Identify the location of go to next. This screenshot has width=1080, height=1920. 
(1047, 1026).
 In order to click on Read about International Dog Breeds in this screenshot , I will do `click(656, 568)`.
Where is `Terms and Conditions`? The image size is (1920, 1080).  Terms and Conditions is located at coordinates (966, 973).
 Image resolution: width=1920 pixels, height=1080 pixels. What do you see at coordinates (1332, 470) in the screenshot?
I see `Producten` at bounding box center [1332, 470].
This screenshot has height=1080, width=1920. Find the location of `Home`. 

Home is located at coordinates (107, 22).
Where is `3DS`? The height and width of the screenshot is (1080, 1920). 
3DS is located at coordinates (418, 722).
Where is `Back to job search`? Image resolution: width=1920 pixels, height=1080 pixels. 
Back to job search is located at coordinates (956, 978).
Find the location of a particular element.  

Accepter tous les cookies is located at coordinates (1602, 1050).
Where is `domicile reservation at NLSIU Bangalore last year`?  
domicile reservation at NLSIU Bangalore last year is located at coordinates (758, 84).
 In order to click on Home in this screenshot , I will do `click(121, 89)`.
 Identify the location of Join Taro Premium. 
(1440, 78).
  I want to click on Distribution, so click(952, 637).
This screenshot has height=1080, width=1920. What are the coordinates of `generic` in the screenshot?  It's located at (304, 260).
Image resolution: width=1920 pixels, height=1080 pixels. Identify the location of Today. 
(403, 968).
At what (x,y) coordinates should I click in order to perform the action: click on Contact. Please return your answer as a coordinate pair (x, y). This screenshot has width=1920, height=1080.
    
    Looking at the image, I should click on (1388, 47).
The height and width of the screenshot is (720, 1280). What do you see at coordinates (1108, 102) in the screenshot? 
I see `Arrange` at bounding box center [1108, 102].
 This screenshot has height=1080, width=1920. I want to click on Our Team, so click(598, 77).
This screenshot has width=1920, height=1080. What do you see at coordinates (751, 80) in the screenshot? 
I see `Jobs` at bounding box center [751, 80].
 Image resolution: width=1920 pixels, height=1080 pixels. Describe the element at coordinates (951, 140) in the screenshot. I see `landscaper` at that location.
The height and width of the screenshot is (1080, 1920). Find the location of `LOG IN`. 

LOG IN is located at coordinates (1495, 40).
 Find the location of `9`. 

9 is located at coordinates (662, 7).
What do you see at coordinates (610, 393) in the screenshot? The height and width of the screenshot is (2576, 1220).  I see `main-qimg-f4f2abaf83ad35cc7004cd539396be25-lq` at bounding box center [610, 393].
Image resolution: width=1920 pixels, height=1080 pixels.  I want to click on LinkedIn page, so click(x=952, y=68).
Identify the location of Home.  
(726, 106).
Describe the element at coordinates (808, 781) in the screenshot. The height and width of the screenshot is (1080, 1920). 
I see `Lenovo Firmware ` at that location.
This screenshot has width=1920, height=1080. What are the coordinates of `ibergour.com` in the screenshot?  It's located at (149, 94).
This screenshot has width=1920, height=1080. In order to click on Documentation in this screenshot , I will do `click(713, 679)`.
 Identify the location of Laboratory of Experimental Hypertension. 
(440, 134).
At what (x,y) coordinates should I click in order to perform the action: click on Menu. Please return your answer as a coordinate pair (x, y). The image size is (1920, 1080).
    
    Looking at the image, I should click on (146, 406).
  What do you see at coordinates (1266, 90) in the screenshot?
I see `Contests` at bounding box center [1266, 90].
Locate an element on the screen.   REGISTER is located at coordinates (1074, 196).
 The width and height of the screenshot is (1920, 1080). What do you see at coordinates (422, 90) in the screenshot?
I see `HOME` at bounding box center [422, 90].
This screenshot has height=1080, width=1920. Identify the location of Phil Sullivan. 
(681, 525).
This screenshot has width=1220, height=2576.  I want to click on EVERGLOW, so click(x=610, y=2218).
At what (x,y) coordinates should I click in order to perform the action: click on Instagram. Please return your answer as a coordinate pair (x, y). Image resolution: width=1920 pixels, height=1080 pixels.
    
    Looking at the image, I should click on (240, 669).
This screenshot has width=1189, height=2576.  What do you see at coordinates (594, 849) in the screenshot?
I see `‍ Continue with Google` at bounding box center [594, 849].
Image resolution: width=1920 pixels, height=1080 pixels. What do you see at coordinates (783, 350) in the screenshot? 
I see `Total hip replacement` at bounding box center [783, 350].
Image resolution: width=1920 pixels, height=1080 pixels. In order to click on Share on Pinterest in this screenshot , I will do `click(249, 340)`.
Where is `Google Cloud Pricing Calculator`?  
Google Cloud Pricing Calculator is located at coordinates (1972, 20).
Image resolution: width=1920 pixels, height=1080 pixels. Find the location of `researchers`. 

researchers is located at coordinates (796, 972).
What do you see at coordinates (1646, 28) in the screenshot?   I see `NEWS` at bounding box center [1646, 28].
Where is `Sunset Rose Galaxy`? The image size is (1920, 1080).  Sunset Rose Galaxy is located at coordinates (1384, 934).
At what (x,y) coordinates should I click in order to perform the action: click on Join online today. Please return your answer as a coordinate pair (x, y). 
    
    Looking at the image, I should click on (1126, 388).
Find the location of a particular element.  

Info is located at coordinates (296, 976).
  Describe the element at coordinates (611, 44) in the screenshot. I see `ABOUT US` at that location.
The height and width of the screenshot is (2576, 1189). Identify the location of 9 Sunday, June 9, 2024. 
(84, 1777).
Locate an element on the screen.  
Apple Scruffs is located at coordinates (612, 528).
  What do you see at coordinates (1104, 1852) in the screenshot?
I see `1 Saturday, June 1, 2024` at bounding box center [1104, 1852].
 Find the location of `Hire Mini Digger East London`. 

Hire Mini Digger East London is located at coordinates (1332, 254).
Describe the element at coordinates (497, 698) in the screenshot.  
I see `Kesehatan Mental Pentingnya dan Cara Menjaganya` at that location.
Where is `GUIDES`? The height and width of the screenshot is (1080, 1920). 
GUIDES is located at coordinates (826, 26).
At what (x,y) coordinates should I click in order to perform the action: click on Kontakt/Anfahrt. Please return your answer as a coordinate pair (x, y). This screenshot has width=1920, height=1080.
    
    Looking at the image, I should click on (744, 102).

■ ■ ■ ■ ■ ■ ■

_Given instruction_. Copy out everything from the line containing "click on Kontakt/Anfahrt." down to the last of the lines above, reproducing each one without any change.

_Exercise answer_.
At what (x,y) coordinates should I click in order to perform the action: click on Kontakt/Anfahrt. Please return your answer as a coordinate pair (x, y). This screenshot has width=1920, height=1080.
    
    Looking at the image, I should click on (744, 102).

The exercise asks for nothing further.